Old track "Nude" made it on to In Rainbows, even though it had been played live as far back as 1998.

Colin says: “Thom felt it was right now, as he is in a place in his life where the words make sense to him.

“When we wrote it in the early Nineties, it didn’t feel right to him. Thom would say this album was also right for it because I finally came up with a bassline. It’s a soul thing.

“It was like a picture that wasn’t right for years and now it works for him.

“And in the context of the record it’s kind of about love so it works in that setting.”

So how did Radiohead decide which tracks featured on the original download album and as the extra tracks on the box set?

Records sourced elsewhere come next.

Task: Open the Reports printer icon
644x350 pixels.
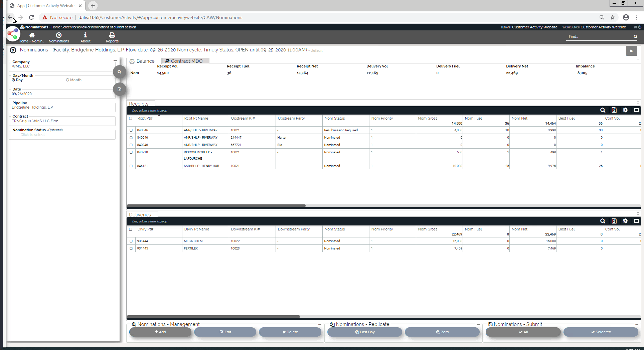Action: coord(112,35)
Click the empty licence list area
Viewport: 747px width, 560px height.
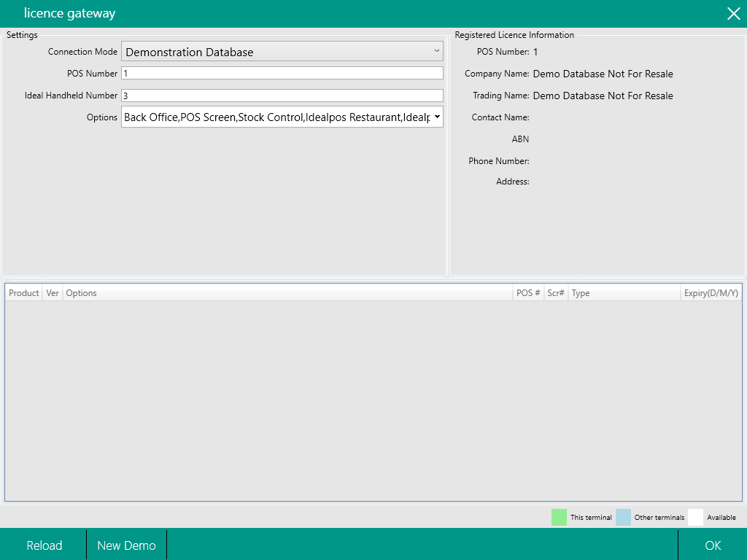coord(373,401)
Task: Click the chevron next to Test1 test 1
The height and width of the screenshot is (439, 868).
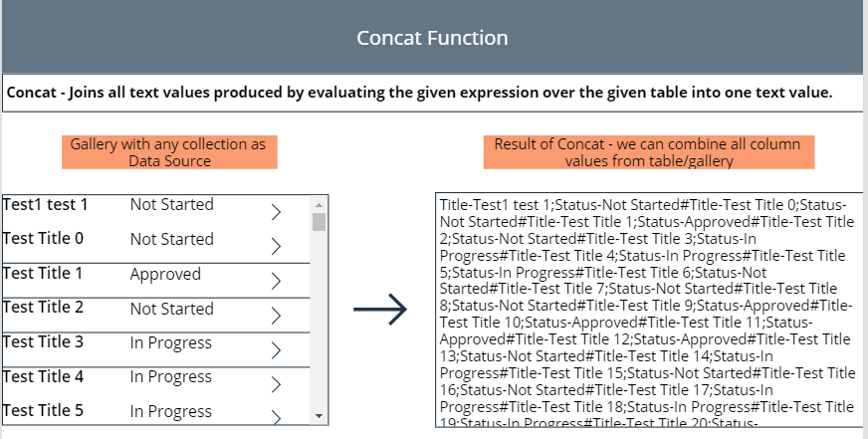Action: pos(277,212)
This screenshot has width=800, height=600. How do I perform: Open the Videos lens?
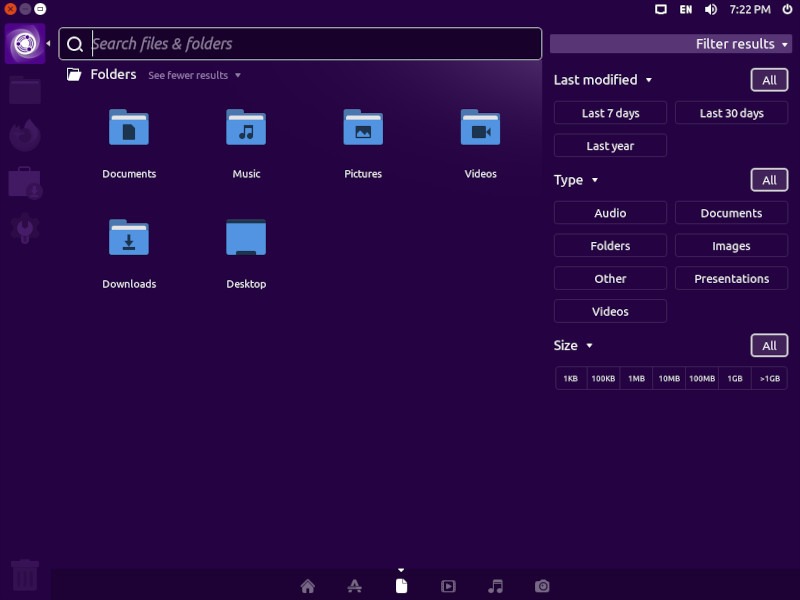[448, 586]
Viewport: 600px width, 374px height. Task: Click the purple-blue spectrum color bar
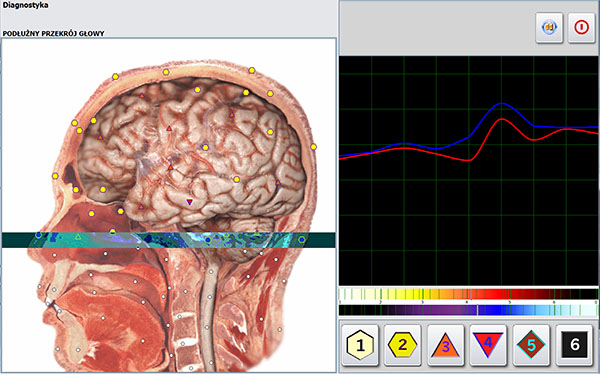[468, 310]
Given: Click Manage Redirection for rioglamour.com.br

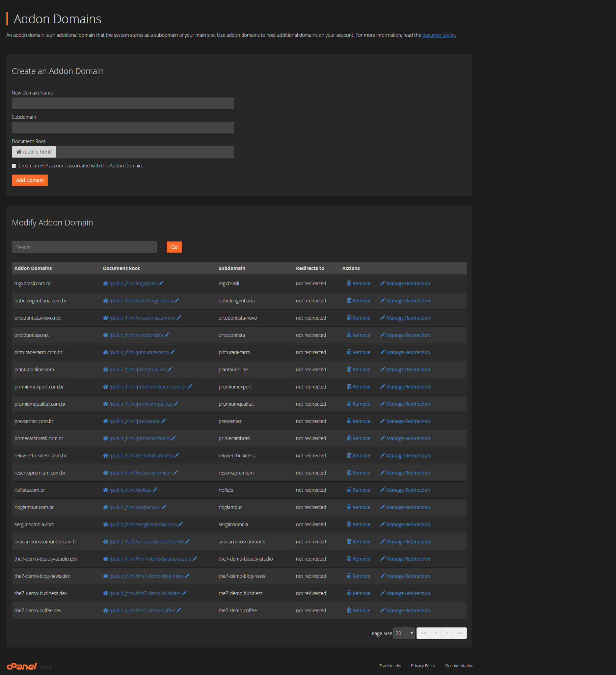Looking at the screenshot, I should [x=408, y=507].
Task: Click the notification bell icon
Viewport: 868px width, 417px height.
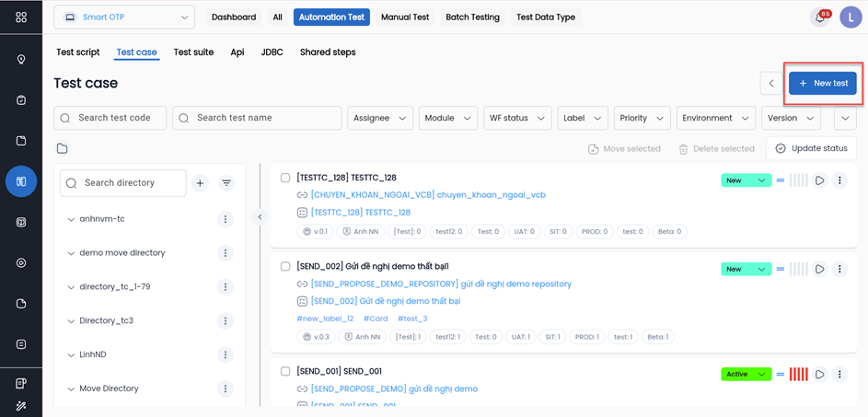Action: (x=818, y=17)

“It wasn’t a case that they weren’t good enough. They just didn’t fit. I like the fast ones on the record and I love the slow ones on the other one.

“The song "4 Minute Warning", I love. It starts with this white noise. Thom was writing it around that period of the July 7 terrorist attacks and that air of panic and fear. It’s really downbeat and downtempo and deals with really heavy stuff.

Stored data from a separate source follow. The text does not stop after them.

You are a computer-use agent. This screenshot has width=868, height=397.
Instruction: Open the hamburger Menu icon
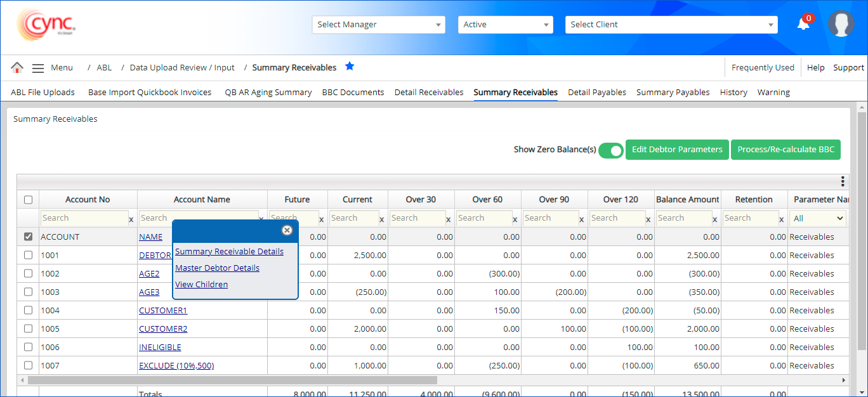38,68
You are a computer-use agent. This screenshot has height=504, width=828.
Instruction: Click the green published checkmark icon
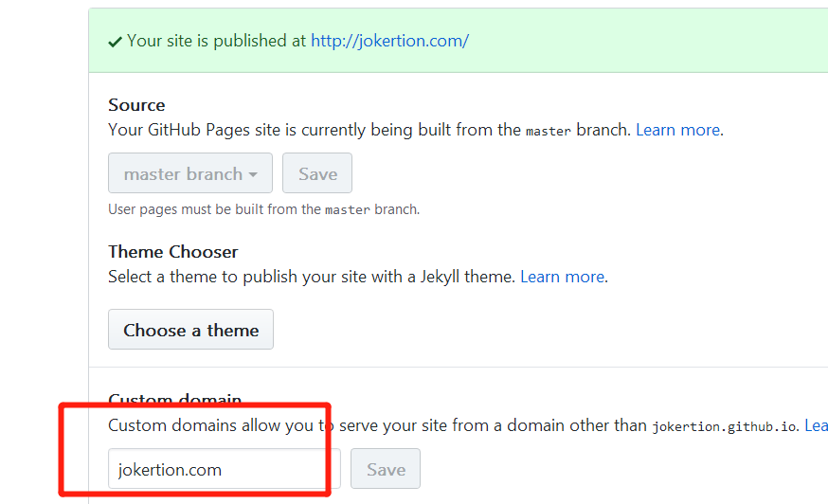pyautogui.click(x=116, y=42)
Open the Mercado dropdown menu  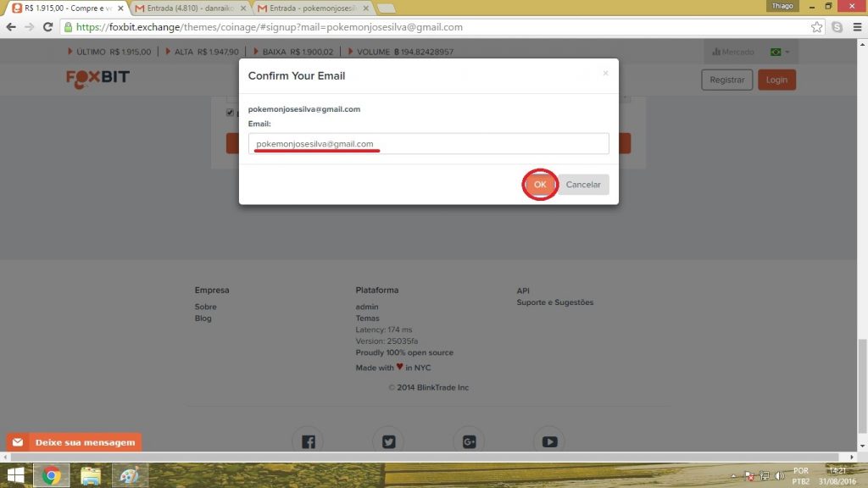732,52
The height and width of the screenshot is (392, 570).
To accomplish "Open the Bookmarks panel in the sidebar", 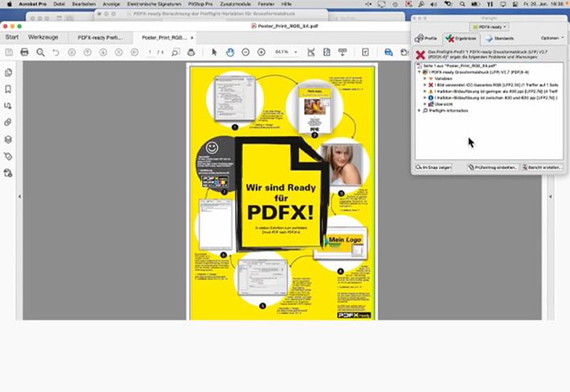I will [9, 89].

“Then the song, "Last Flowers" is about dealing with crap on a daily basis. How you deal with a bad day.

Thom said that In Rainbows “was much more about the f**king panic of realising you’re going to die! And that any time soon I could possibly have a heart attack when I next go for a run. You know what I’m saying?”

Do Colin and the rest ever quiz Thom about his lyrics?

“No. Thom doesn’t have to explain his lyrics to us as they are really clear.

“These songs are so beautiful and so personal, about who you could be with and the choices you’ve made in your life.

“They’re love songs or songs with the promise of love. They’re emotional songs that relate to people’s lives directly. Everyone falls in and out of love.

“Thom is such an emotionally honest person. He’s either on or he’s not,

“There’s no pretending to put the light on, which is why he’s such an amazing performer. He doesn’t take a back seat and fake the emotions.”

And so in 2007 Radiohead found gold at the end of their rainbow with an album that not only turned the music world on its head, but boasted some of the most gorgeous songs they’d made.

And the good news is there won’t be as long a wait for their next album.

“We’re never going to do it like this again or take as long,” Colin says.

“From now on we know what we’re doing and we have Nigel back. Things look good again.”

In Rainbows — there really wasn’t another album that came close all year.